By: Eric Montross
Growing up in the heart of Big Ten country, outside Indianapolis, Ind., the University of North Carolina was unfamiliar to me. My father played basketball at the University of Michigan from 1965-69, at the end of the Cassie Russell era. My mother’s father also played for Michigan from 1935-38 and is enshrined in the Michigan basketball Hall of Fame, having earned honors as a three-time member of the first team All-Big Ten as well as being named as a first team All-America in 1938.
So it should come as little surprise that my first real exposure to Carolina would take a while. It came on a steamy summer day, inside my high school gymnasium in Indiana, where we met to play pickup. As my truck slowed to a stop in the parking lot, I was greeted by one of my closest friends, who was quickly approaching my rolled down window. He announced there was a famous coach here to watch me play. As I entered the gym and my eyes acclimated to the indoor lighting, I saw Dean Smith sitting in a corner on a folding metal chair. We couldn’t talk, but the message was clear...I wanted and needed to learn more about the Tar Heels.
My “18-year-old perspective” prevented me from being wowed by just about anything, so upon arrival to Carolina’s campus for my official recruiting visit, I wasn’t in awe of the fact my parents and I would be having dinner with Hall of Fame Coach Dean Smith and his long-time, devoted assistant, Bill Guthridge. But that evening as Coach Smith spoke, I was stirred by his deep passion for the University and the reverence with which he spoke about the educational opportunities that would be afforded to me as a scholarship student-athlete.
I was not motivated to leave a stable and loving home for college, but there was a strong, gut feeling Carolina was the right place for me.

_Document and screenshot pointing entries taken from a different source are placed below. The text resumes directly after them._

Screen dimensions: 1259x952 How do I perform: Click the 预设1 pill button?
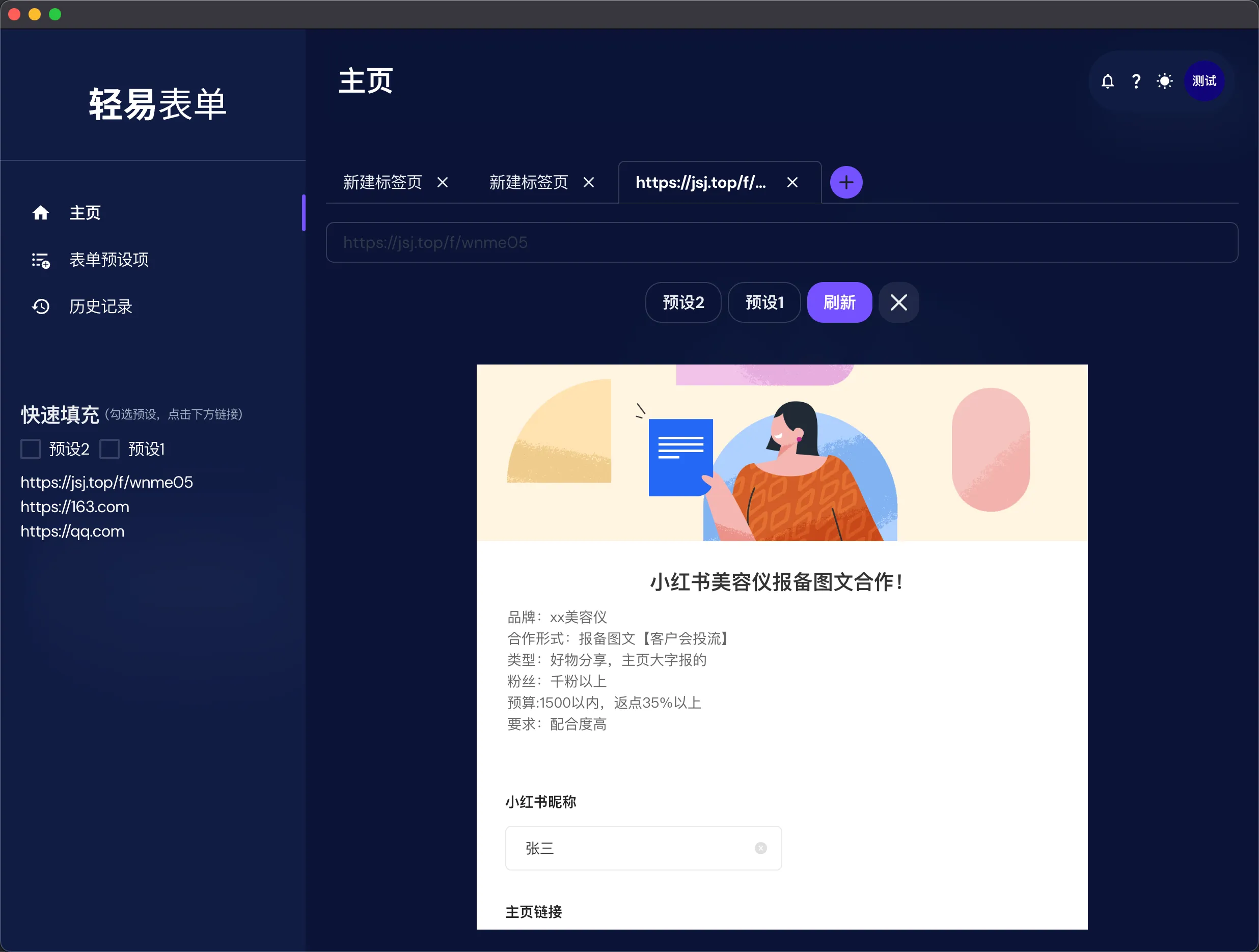point(764,302)
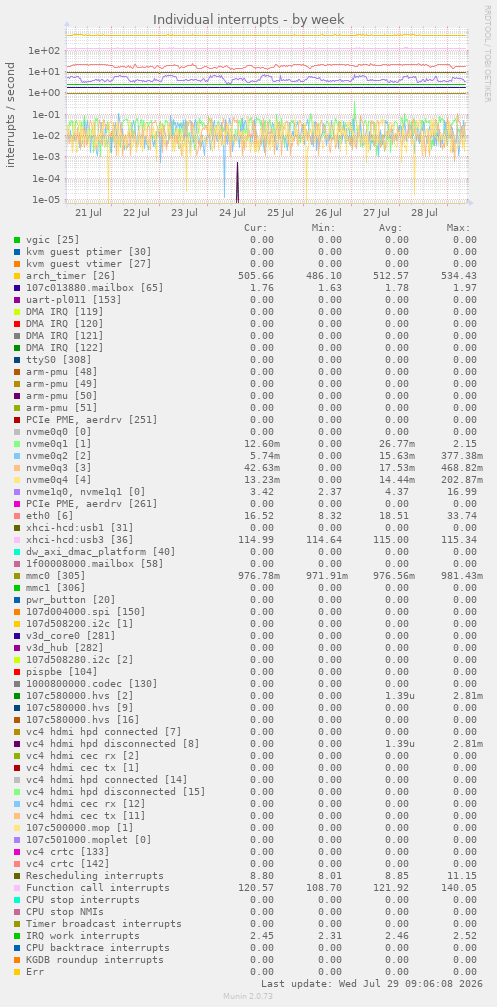Click the pispbe [104] red swatch

(17, 672)
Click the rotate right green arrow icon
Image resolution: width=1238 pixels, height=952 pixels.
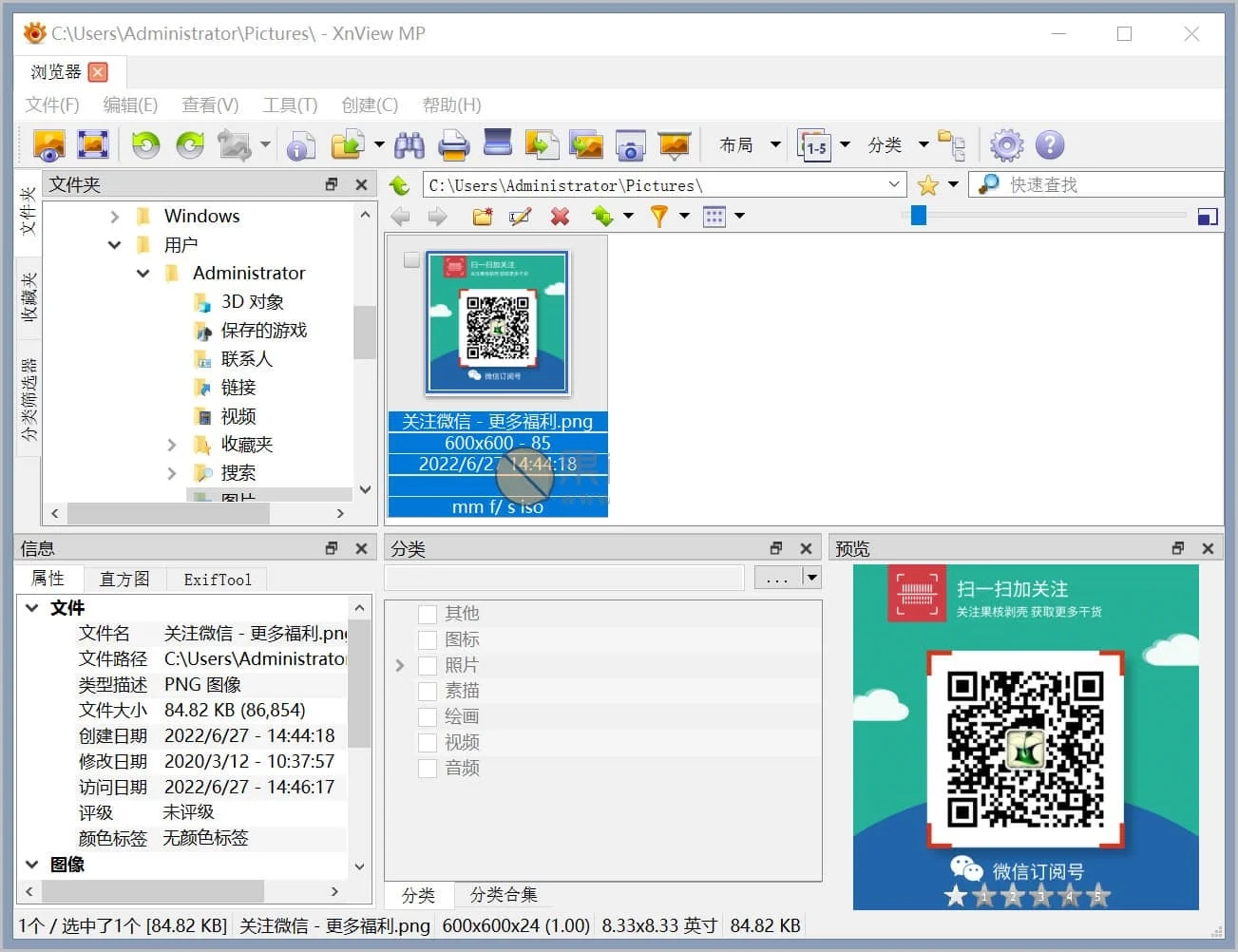190,145
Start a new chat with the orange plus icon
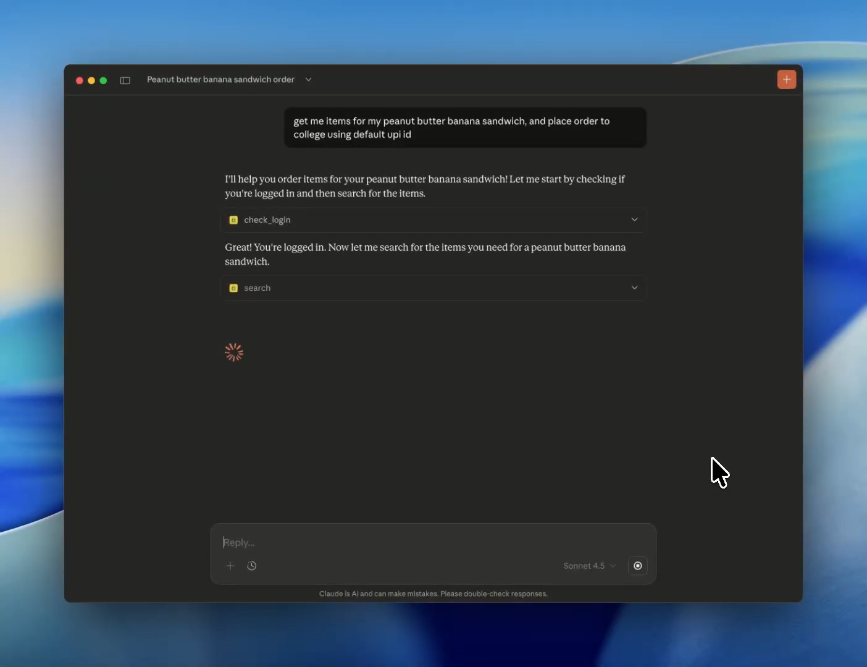Viewport: 867px width, 667px height. 786,78
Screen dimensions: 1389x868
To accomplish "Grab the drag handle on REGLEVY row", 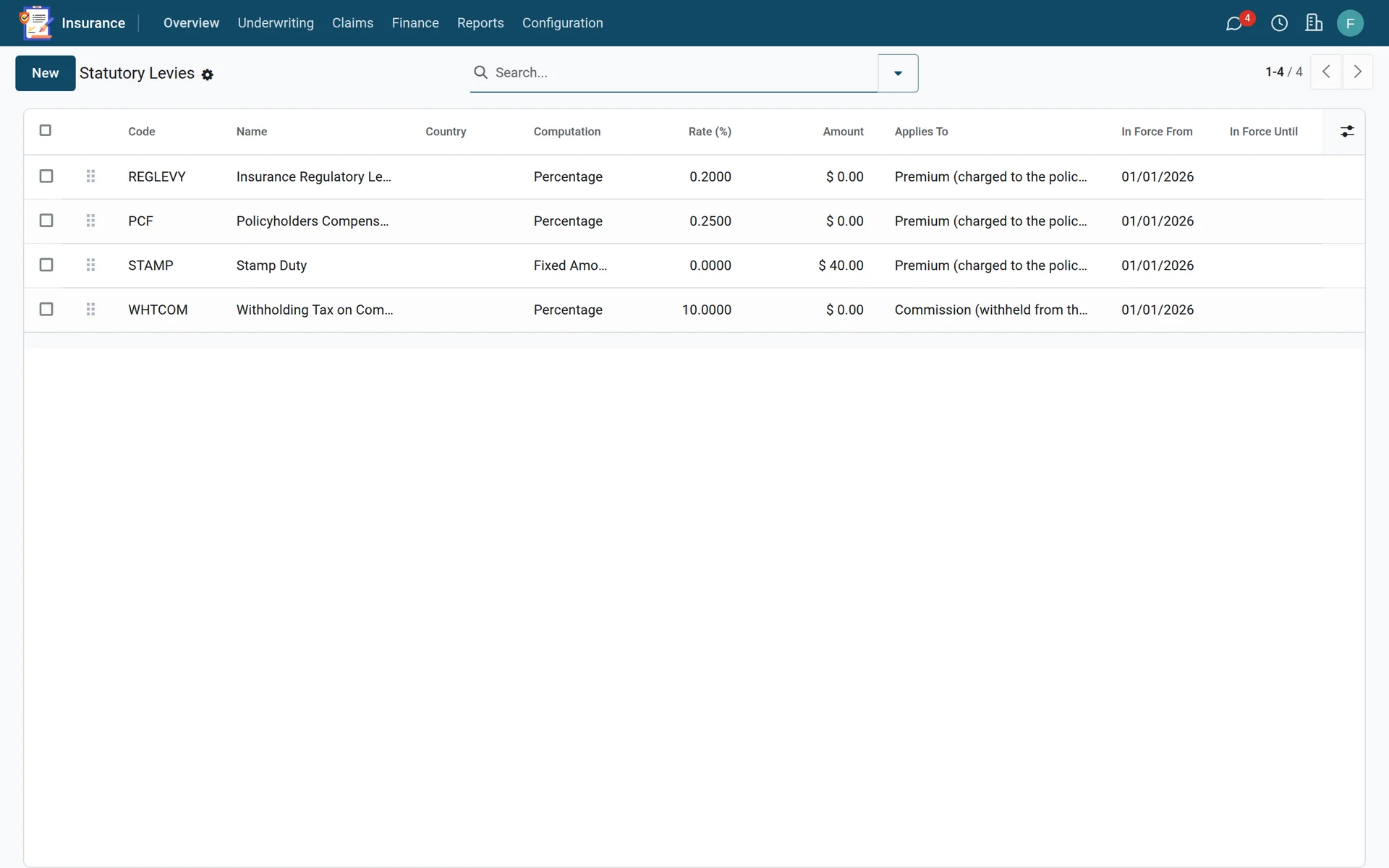I will 90,176.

This decision led to four years that challenged me in the classroom and on the court. Aside from the inevitable life lessons you are taught while attending college, the value of self-discipline and hard work were reinforced, through on-court and classroom successes. Also during the four years, I would meet the love of my life and establish lifelong friends. These bonds strengthened the desire to remain close to Carolina.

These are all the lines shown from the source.